St Albans special Olympics basketball coach awarded BEM in New Year's Honours list

Damir Davis, Simon Jackson-Turner and Daniel Bernard of Special Olympics GB

Simon Jackson-Turner (middle), seen with Special Olympics GB gold medallists Damir Davis and Daniel Bernard, has been awarded the BEM in the 2021 New Year's Honours list. - Credit: SIMON JACKSON-TURNER

A St Albans coach who has been a volunteer part of Special Olympics GB for the last two World Summer Games has been awarded a British Empire Medal in the 2021 New Year's Honours.

Simon Jackson-Turner, who has also led the Inclusion Project, was rewarded for his service to care and sport.

He is one of three from Special Olympics GB to be recognised, Murton Mann and Greg Silvester being the others.

Jackson-Turner said: “I feel truly blessed and humbled.  I fell into supporting people with intellectual disabilities and it changed my life - professionally and personally.

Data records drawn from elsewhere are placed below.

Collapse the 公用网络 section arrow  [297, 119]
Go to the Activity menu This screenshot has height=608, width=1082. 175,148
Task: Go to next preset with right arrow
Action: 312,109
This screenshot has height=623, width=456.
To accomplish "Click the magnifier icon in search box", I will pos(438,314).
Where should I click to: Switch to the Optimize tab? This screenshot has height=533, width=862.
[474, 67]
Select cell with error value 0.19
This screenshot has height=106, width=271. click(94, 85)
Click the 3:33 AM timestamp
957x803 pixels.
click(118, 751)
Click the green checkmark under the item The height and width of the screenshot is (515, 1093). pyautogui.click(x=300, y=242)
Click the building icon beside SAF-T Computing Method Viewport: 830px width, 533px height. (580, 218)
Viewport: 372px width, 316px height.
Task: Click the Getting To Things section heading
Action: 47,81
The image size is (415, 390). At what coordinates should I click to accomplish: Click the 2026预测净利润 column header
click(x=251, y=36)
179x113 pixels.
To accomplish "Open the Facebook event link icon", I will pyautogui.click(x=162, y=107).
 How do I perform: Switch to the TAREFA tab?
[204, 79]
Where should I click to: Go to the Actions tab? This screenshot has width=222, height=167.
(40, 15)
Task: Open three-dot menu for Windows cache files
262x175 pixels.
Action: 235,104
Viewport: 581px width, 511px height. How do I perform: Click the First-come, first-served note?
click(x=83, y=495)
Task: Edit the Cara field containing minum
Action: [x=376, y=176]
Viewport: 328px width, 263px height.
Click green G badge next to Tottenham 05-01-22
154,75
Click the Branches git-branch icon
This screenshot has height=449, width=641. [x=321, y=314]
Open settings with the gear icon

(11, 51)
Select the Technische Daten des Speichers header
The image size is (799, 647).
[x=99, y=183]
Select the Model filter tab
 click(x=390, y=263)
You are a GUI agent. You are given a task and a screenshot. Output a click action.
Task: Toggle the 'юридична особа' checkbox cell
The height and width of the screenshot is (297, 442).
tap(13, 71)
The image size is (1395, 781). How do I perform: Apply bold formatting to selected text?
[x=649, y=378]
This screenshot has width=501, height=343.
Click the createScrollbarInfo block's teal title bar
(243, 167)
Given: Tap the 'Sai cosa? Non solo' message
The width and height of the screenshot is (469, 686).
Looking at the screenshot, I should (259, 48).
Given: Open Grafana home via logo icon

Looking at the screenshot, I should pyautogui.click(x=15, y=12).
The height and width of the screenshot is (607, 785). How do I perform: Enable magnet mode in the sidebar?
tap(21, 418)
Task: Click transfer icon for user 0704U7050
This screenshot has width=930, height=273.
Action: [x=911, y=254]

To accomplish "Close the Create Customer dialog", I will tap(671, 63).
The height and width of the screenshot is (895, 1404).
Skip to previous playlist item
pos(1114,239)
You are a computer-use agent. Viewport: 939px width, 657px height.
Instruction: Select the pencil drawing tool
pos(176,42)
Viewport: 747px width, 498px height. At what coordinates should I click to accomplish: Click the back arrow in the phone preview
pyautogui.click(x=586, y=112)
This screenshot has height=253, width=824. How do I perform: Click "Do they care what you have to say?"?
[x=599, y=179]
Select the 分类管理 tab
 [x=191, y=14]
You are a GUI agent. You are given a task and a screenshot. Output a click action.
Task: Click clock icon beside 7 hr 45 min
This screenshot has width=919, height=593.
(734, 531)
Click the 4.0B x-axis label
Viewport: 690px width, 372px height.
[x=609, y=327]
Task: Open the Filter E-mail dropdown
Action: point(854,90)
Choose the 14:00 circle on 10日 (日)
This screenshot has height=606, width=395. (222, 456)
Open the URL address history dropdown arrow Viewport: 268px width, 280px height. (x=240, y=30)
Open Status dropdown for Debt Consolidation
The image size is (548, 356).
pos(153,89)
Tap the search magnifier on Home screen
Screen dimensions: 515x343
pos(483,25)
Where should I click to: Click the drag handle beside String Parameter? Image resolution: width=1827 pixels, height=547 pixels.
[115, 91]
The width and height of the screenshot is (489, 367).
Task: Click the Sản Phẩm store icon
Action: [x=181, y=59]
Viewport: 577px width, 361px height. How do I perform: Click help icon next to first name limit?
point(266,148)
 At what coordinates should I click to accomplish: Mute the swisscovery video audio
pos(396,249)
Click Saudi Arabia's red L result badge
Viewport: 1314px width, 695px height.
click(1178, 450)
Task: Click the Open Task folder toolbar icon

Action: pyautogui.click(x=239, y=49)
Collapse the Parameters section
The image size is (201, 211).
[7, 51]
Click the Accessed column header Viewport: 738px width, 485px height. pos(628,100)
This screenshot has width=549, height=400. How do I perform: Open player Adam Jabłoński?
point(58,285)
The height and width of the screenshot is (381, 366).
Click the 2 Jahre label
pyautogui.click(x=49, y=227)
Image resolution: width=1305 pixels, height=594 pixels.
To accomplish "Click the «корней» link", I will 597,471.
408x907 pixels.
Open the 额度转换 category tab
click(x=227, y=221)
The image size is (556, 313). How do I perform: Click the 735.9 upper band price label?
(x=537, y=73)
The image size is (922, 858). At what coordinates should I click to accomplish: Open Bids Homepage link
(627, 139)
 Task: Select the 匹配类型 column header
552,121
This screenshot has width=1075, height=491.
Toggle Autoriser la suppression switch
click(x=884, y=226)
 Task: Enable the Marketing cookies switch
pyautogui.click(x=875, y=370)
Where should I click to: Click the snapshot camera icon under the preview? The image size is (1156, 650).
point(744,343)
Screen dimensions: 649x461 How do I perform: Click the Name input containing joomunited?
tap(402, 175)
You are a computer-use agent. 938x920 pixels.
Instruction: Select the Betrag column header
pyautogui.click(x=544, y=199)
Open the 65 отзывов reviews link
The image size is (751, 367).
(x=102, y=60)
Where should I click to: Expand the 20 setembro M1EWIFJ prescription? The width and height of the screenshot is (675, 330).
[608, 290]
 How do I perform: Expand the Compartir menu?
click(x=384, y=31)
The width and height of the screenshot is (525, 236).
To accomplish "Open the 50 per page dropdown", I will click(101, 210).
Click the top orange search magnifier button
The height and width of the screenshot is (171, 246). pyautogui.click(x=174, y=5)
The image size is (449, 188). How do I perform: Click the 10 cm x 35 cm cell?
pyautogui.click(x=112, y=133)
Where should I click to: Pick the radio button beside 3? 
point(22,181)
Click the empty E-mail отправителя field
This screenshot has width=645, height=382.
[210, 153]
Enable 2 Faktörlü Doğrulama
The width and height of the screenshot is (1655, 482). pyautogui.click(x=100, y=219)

"Working with and supporting such amazing people helped me to feel comfortable being me in all settings. It made my work fun, exciting and most of all enjoyable.

"I know that this is a rare and special thing.

"I am eternally grateful for the opportunities and learning that Special Olympics have provided me and I am incredibly proud to have coached with them.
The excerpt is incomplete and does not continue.